A man from Seabrook will be charged with "intentionally making funds available to a terrorist organisation knowing that organisation was a terrorist organisation", AFP Assistant Commissioner Gaughan said. The man is alleged to have provided money to a United States citizen who was fighting in Syria.

February 2015 Sydney raid 
On 10 February 2015 two men were arrested in Fairfield, New South Wales, and charged with "Acts done in preparation, for, or planning terrorists acts". On the morning of 10 February police were informed the two were planning a terrorist attack. They were quickly placed under surveillance and tracked. When they purchased a hunting knife from a store about 3:00 pm, NSW Joint Counter Terrorism Team (JCTT) forces decided to intervene and soon after 4:00 pm the men were arrested.

The men were a 24-year-old student from Iraq, and a 25-year-old nurse who moved from Kuwait in 2012. The two were unknown to police until the tip-off. The men's residence, a vehicle and places of work were searched. They were found with a machete, a hunting knife, a homemade Islamic State flag and "a video which depicted a man talking about carrying out an attack", according to NSW Police Deputy Commissioner (Specialist Operations) Catherine Burn. One of the men arrested appeared in the video.

Burn also said: "We will allege that both of these men were preparing to do this act yesterday" and "We believe that the men were potentially going to harm somebody, maybe even kill somebody …".

The JCTT investigation has been given the code name Operation Castrum.

May 2015 Melbourne 
On 8 May 2015 a 17-year-old was arrested in Greenvale, Melbourne for plotting to detonate home-made bombs. He was charged with:

Three alleged improvised explosive devices were found and rendered safe in a park by controlled detonation. The teenager appeared in court on 11 May and was remanded to reappear on May 26. 'Operation Amberd' was formed, and investigations made for 9 days, after a call to a security hotline. AFP and Victorian police of the Melbourne Joint Counter Terrorism Team (JCTT) carried out the raid. AFP Deputy Commissioner Mike Phelan said: "We can absolutely guarantee we have stopped something."

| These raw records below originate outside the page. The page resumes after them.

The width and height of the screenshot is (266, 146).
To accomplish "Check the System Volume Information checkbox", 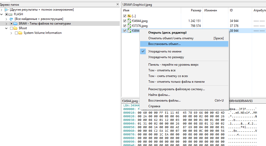I will [17, 33].
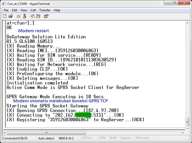Click the Capture status bar indicator

pyautogui.click(x=125, y=138)
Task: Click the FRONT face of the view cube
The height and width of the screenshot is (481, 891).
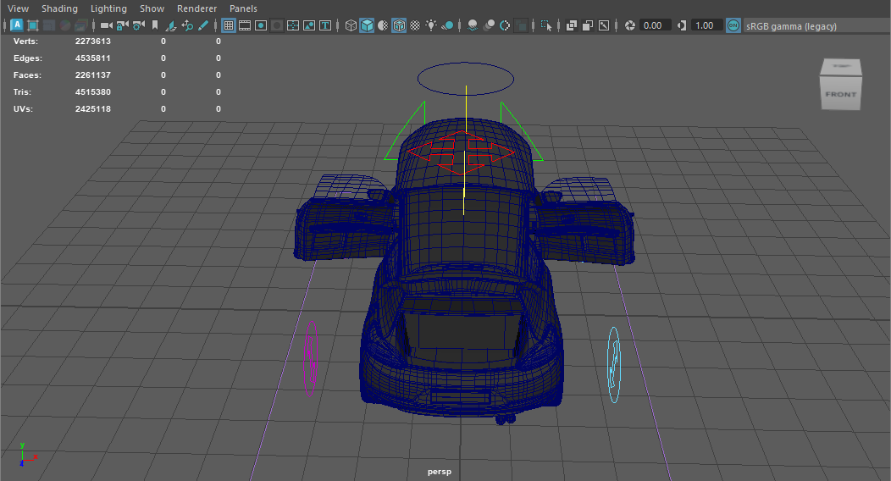Action: 840,95
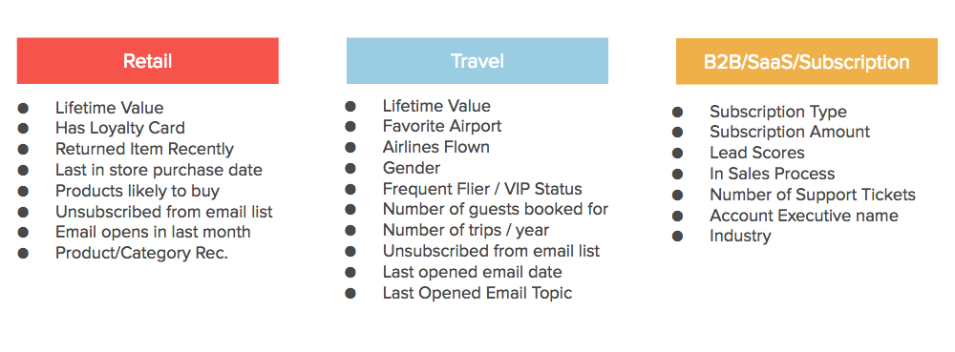Click the bullet next to Industry
Viewport: 955px width, 352px height.
[x=677, y=237]
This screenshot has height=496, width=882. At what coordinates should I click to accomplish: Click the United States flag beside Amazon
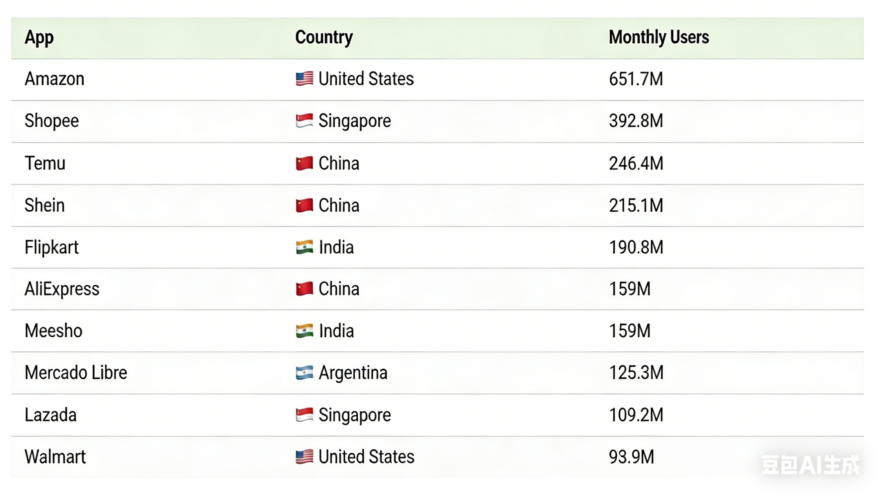coord(304,79)
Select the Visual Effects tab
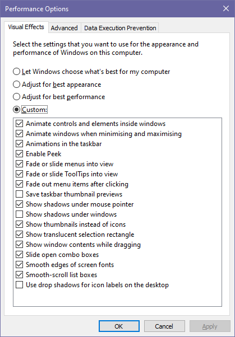235x337 pixels. click(x=26, y=27)
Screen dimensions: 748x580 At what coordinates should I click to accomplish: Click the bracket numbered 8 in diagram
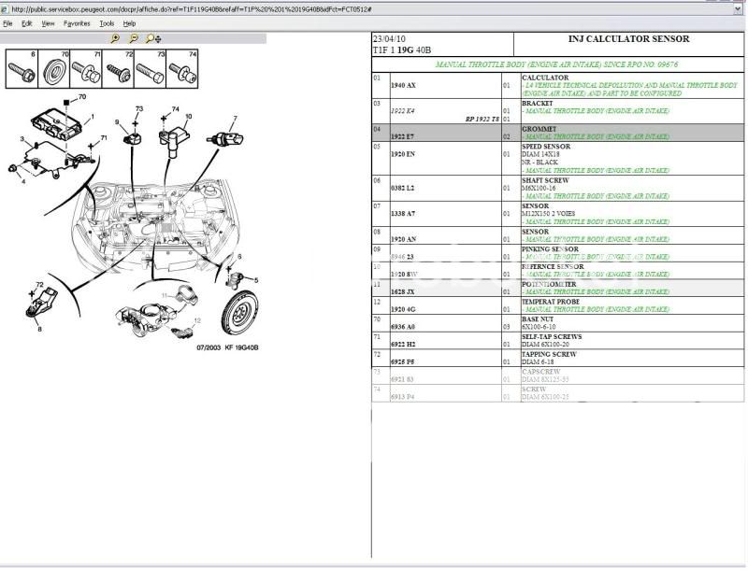[x=39, y=301]
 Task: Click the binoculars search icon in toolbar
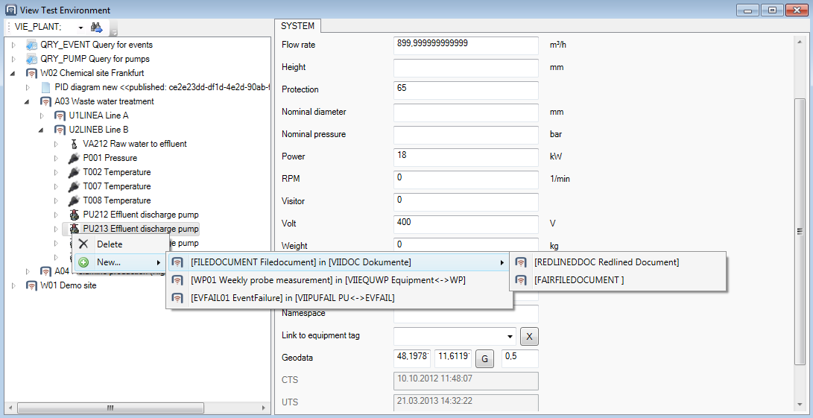(96, 27)
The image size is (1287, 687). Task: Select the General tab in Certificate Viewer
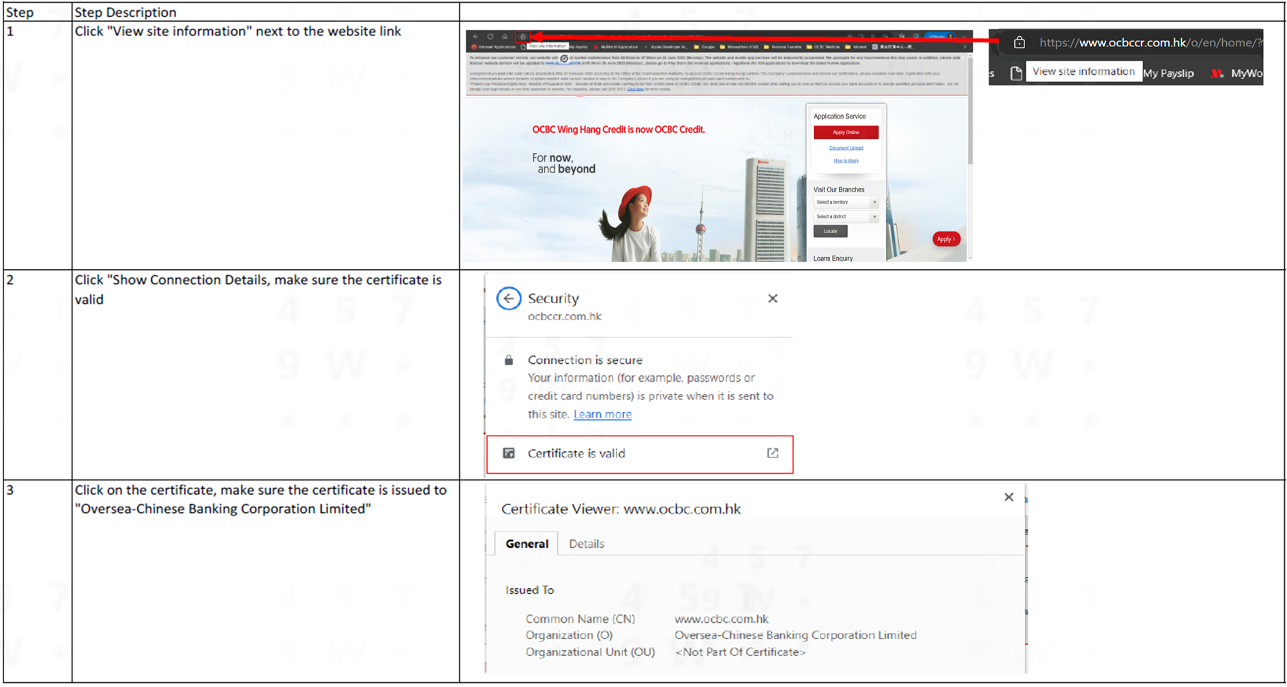[x=527, y=544]
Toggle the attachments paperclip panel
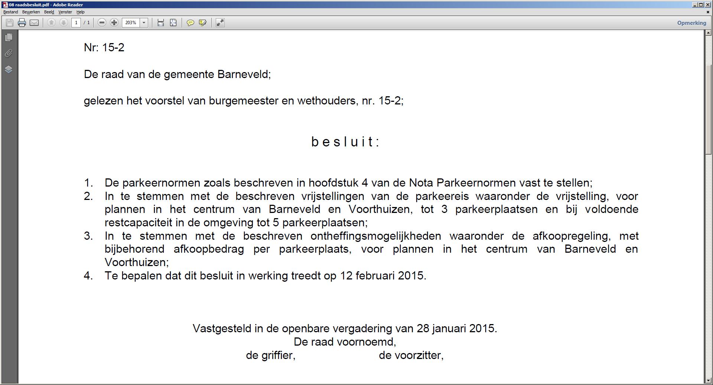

December 2016 Christmas terror plot 
On 23 December 2016 seven people were arrested in Melbourne for plotting an attack on Christmas Day. Properties were raided at Campbellfield, Dallas, Victoria, Flemington, Gladstone Park and Meadow Heights. The would-be terrorists planned to attack Federation Square, Flinders Street railway station and St. Paul's Cathedral, three landmarks clustered in the centre of Melbourne. An explosive device and other weapons were to be used. Abdullah Chaarani, Ahmed Mohamed and Hamza Abbas were found guilty 2 November 2018 in the High Court of Australia of plotting an attack in the name of the Islamic State. The trio smiled, laughed and made thumbs up as the verdict was announced. The police brought the weapons the trio had purchased to kill people who did not adhere to their radical version of Sunni Islam.

February 2017 Young
In late February 2017 a man was arrested at Young, New South Wales after an 18-month investigation. The man is a 42-year-old electrician and Australian citizen. He is alleged "… to have been researching how to develop laser missile detection equipment for IS and helping the extremists develop their own destructive missile arsenal". He appeared the same day at Young Local Court charged with two foreign incursion offences, and a count of "failing to comply with an order to assist access to data".

July 2019 Sydney 
On 2 July 2019 the JCTT carried out raids in Western Sydney, including in Canada Bay, Chester Hill, Greenacre, Green Valley, Ingleburn and Toongabbie. Three men aged, 20, 23 and 30-year were arrested.

On of them, Radwin Dakkak, now 25, was jailed for 18 months in December 2020 for "associating with a member of a terrorist organisation", that person being another of those arrested, Isaac El Matari, a member of Islamic State (IS). Dakkak was the first Australian to be prosecuted for this offence. Dakkak was released in January 2021 as he had already served most of  his time in custody, waiting for court proceedings to conclude. Weeks later he was rearrested for allegedly breaching a control order.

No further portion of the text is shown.